▸ **WHAT YOU SHOULD DO**:
Print the records below exactly, and do not carry over any picture.

** EXERCISE MATERIALS follows **

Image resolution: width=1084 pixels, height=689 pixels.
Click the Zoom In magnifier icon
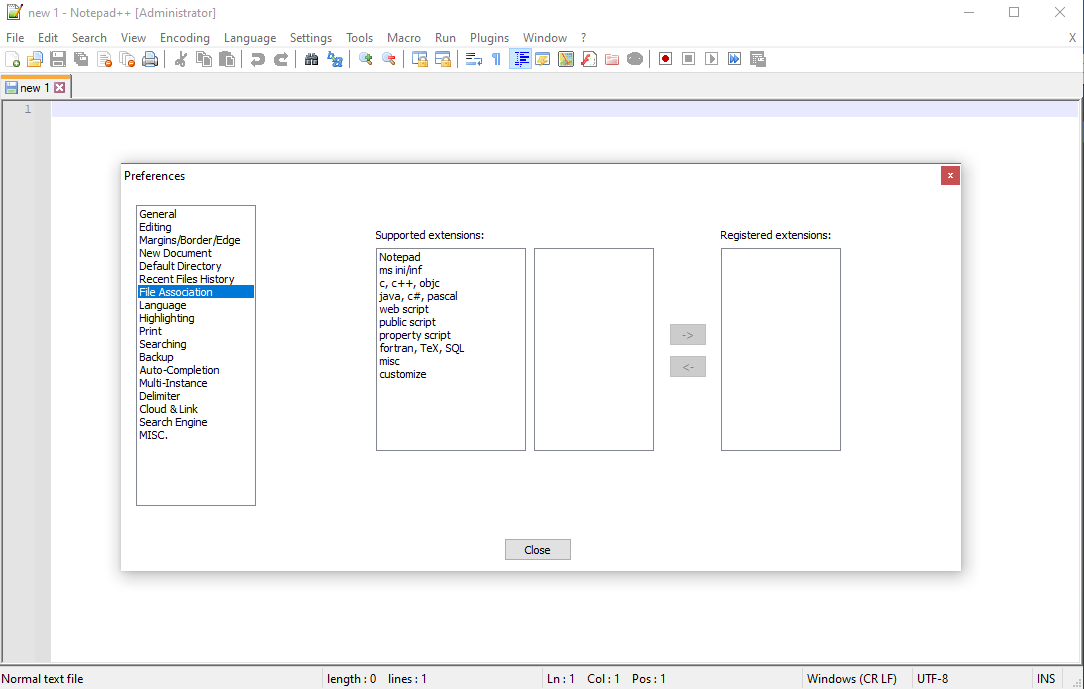click(x=366, y=60)
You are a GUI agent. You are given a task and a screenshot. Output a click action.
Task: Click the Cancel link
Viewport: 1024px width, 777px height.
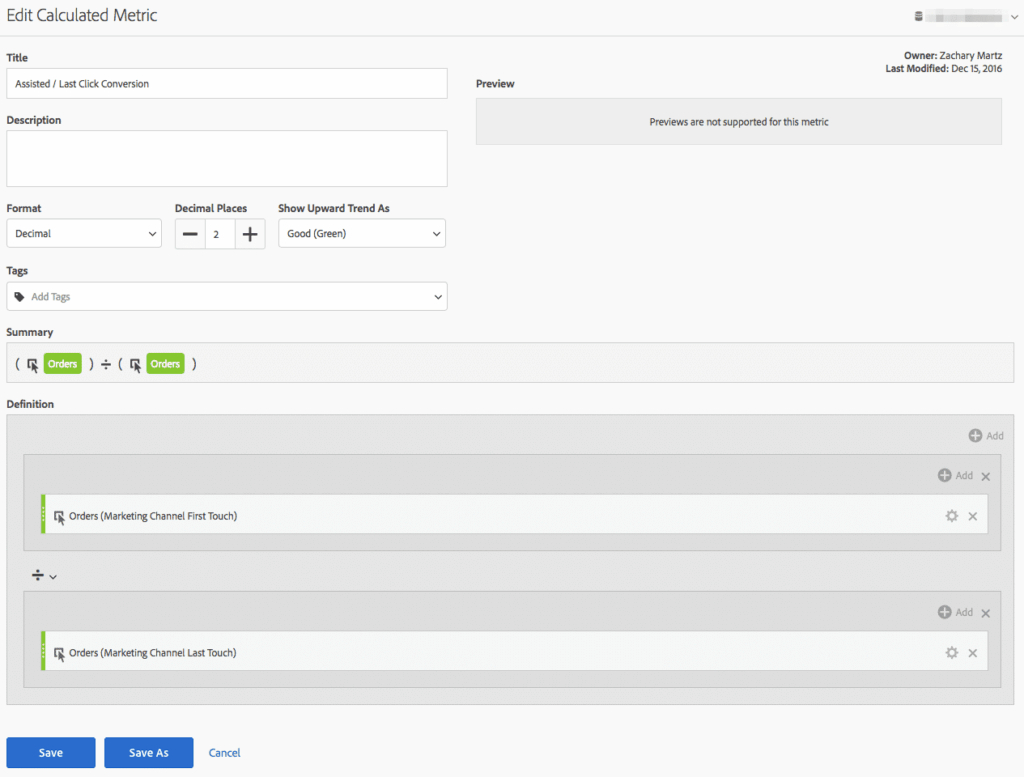tap(224, 752)
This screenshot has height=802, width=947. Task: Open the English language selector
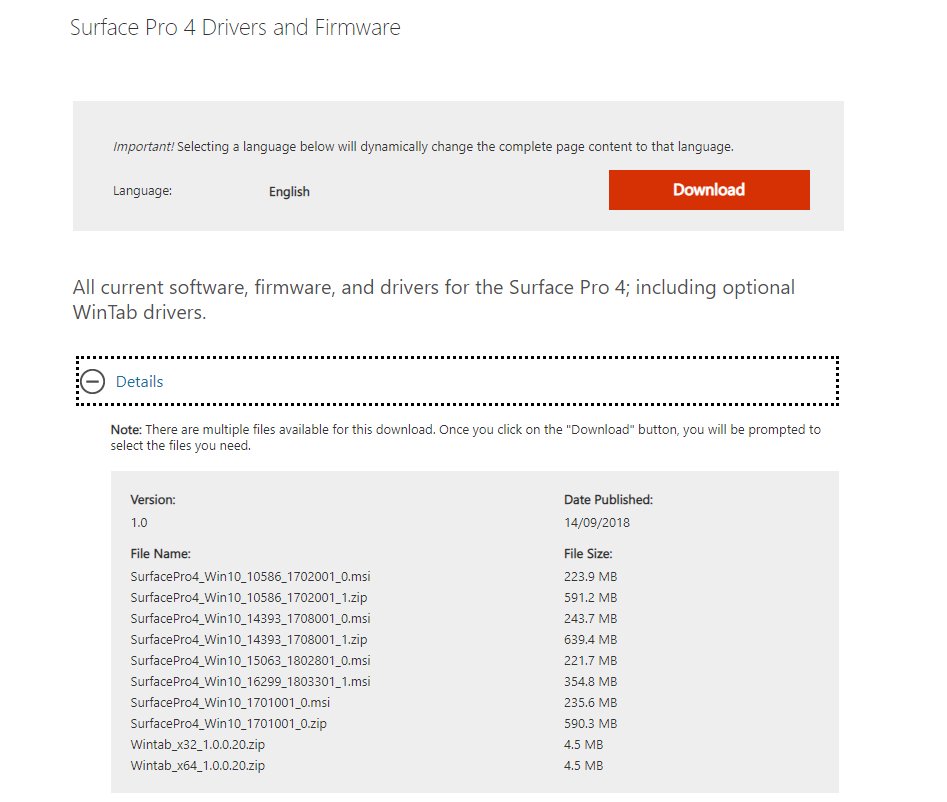tap(288, 191)
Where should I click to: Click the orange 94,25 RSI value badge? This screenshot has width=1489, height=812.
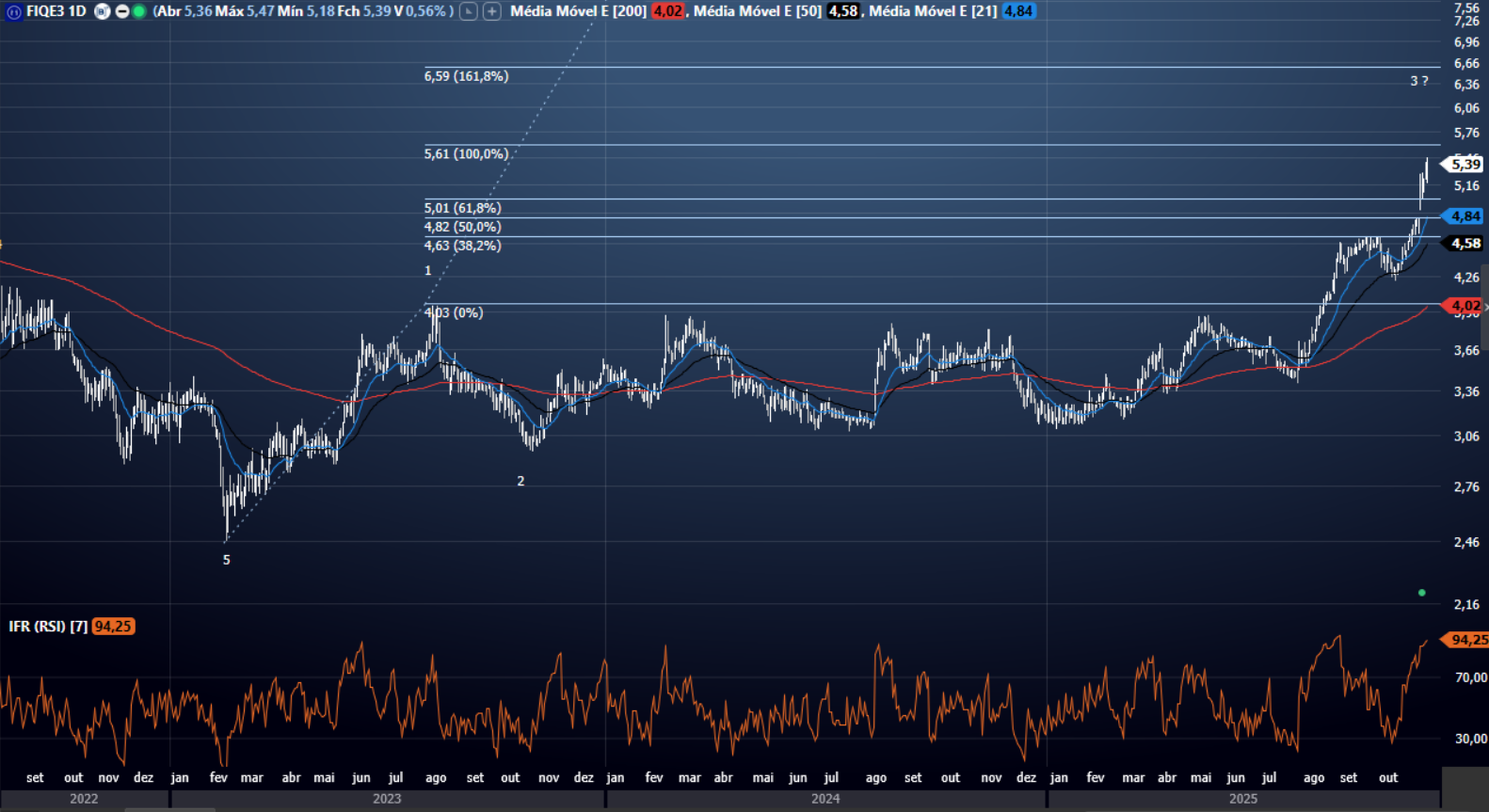(113, 627)
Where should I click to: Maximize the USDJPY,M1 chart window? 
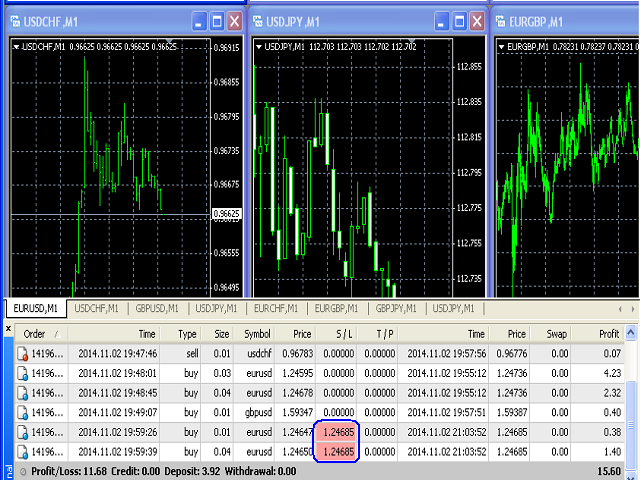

** End of EXERCISE MATERIALS **

▸ **EXPECTED OUTPUT**:
Image resolution: width=1084 pixels, height=689 pixels.
Click the Zoom In magnifier icon
click(x=366, y=60)
You are a GUI agent. You are given a task and a screenshot. Output a click action.
Task: Click the Cancel link
Viewport: 1024px width, 777px height.
tap(224, 752)
This screenshot has height=802, width=947. Task: Open the English language selector
tap(288, 191)
Where should I click to: Click the orange 94,25 RSI value badge? This screenshot has width=1489, height=812.
(113, 627)
Where should I click to: Maximize the USDJPY,M1 chart window? 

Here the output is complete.